La grande distribution organise régulièrement la baisse des prix ce qui pénalise beaucoup les producteurs. Comment sortir de cette spirale perdant - perdant ? Comment éviter le risque de déflation ?
MV : Il s’agit même d’une spirale perdant-perdant –perdant. Perdant pour les producteurs agricoles et les industries agroalimentaires, perdant pour les enseignes de la grande distribution et perdant à long terme pour les consommateurs aussi si le tissu économique se déchire. Personne n’a d’intérêt à nourrir le mouvement de déflation qui menace l’activité économique et donc l’emploi. A la veille du début des négociations tarifaires pour 2015, Emmanuel Macron et Stéphane Le Foll vont recevoir les représentants des enseignes de la grande distribution et de leurs fournisseurs agroalimentaires. Ils vont leur rappeler ces risques et leurs conséquences.
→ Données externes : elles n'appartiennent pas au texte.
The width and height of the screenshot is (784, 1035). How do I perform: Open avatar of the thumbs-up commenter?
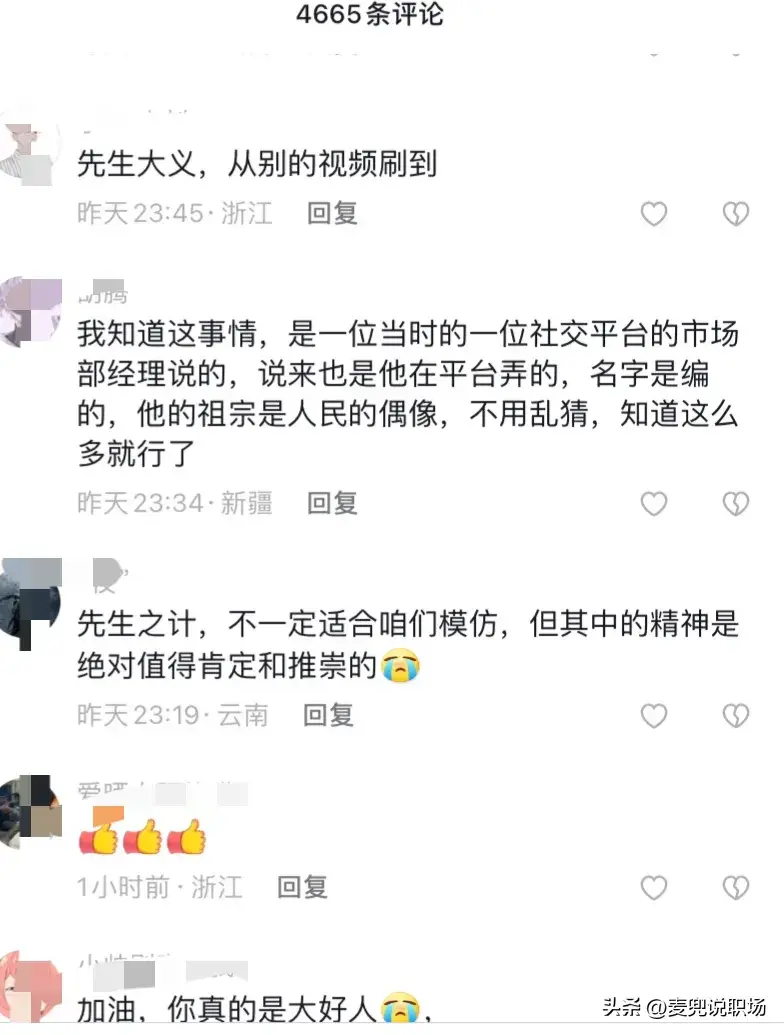click(30, 811)
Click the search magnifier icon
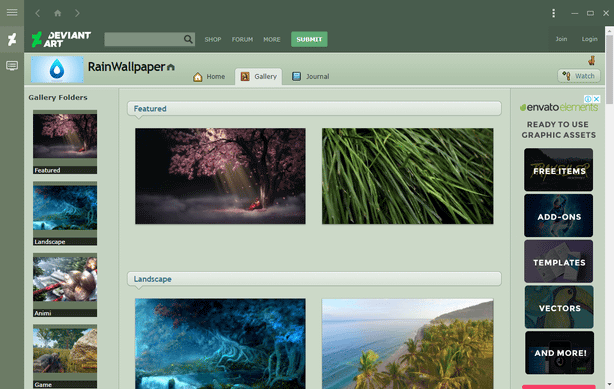Screen dimensions: 614x389 [188, 39]
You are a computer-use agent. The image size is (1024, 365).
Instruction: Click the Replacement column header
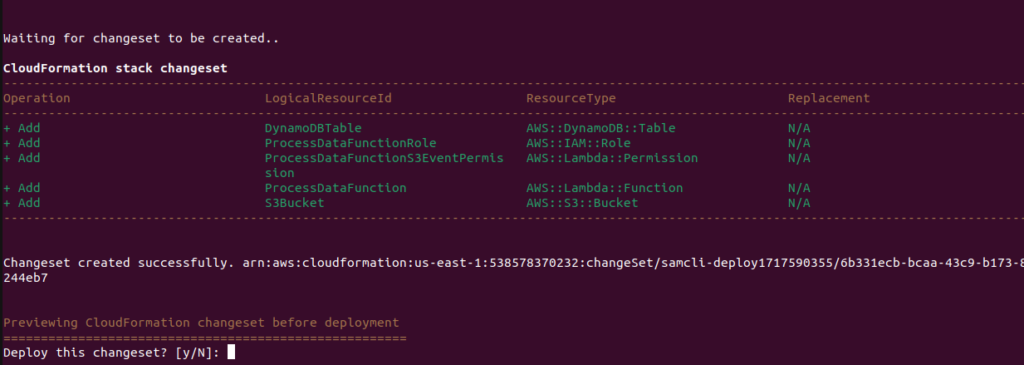coord(829,99)
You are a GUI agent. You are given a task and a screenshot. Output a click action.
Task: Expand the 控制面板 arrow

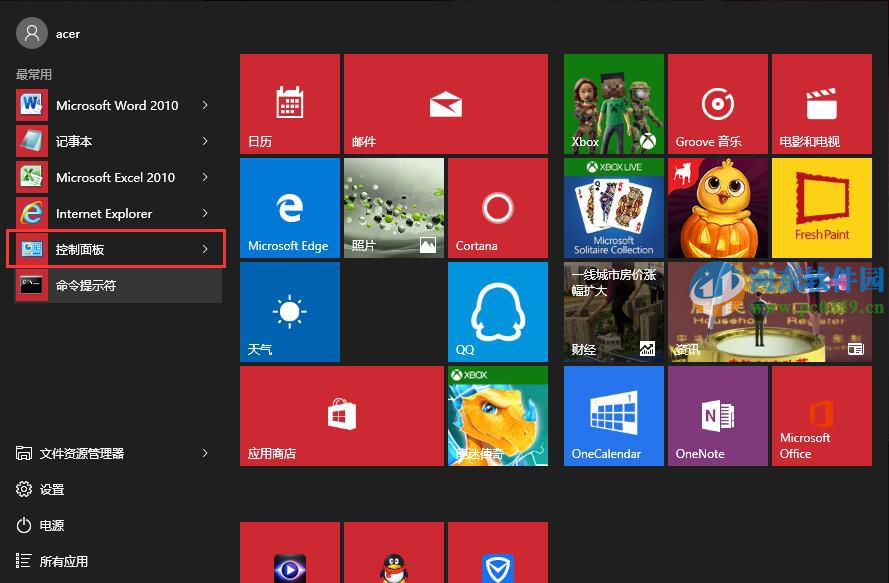pos(204,249)
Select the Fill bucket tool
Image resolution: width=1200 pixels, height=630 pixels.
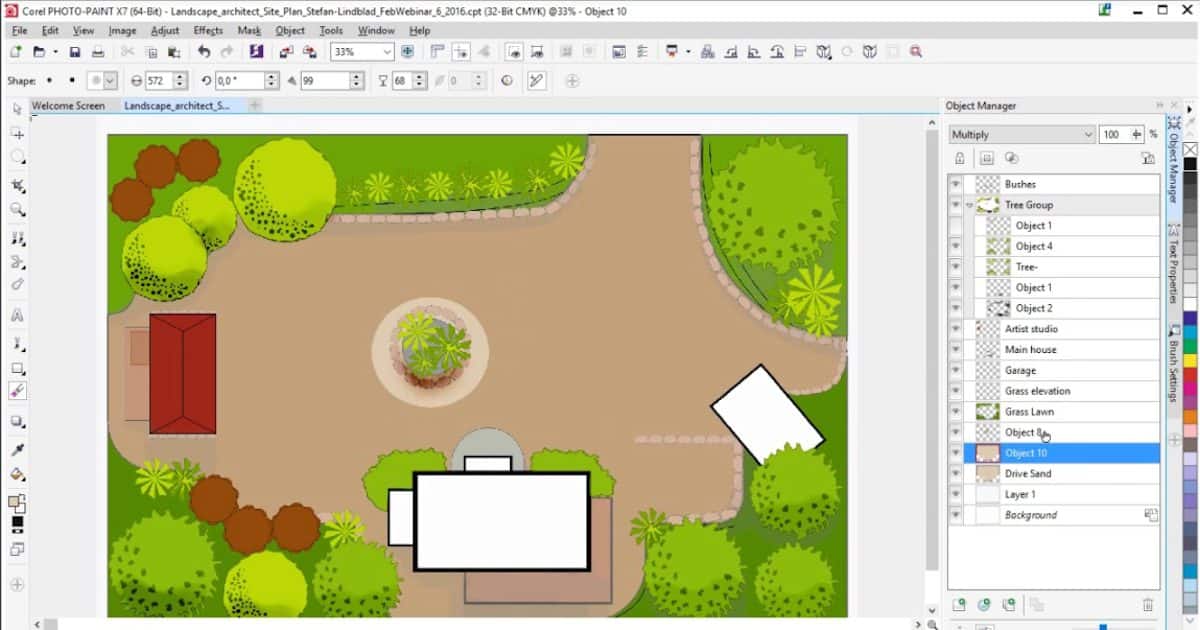(17, 475)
Mais ils vont aussi leur redire que le gouvernement est décidé à appliquer toutes les dispositions de la loi Hamon pour sanctionner les pratiques commerciales abusives, et prendre en compte la volatilité des cours des matières premières agricoles.
Les collectivités locales comme l’armée ou les hôpitaux sont de grands gestionnaires de cantines. Or on y trouve peu de produits français. Comment promouvoir l’origine France ?
MV : C’est un sujet majeur. Les Américains ont pris des initiatives intéressantes en la matière pour dynamiser leurs espaces ruraux. Nous ne devons pas être naïfs. Il faut conjuguer les efforts des gestionnaires de cantines, des élus locaux, des producteurs, et du Gouvernement. Nous avons toujours soutenu la promotion de l’origine dans les débats à Bruxelles et aussi la promotion de l’origine France, par exemple « viande de France », au Salon de l’Agriculture l’année dernière. Les producteurs doivent aussi participer à la mise en place de dispositifs qui permettent de faire coïncider l’offre et la demande localement. Les circuits courts, c’est moins de gaz à effets de serre, plus de qualité, plus d’emplois et ce n’est pas plus cher si on s’organise. Des élus ont déjà mis en place de telles plateformes à l’échelle départementale. Ces expériences devraient être diffusées et mutualisées. En ce qui concerne l’action en France, je souhaite que l’on explique aux responsables et gestionnaires de cantine comment privilégier l’approvisionnement français dans le respect du code des marchés publics.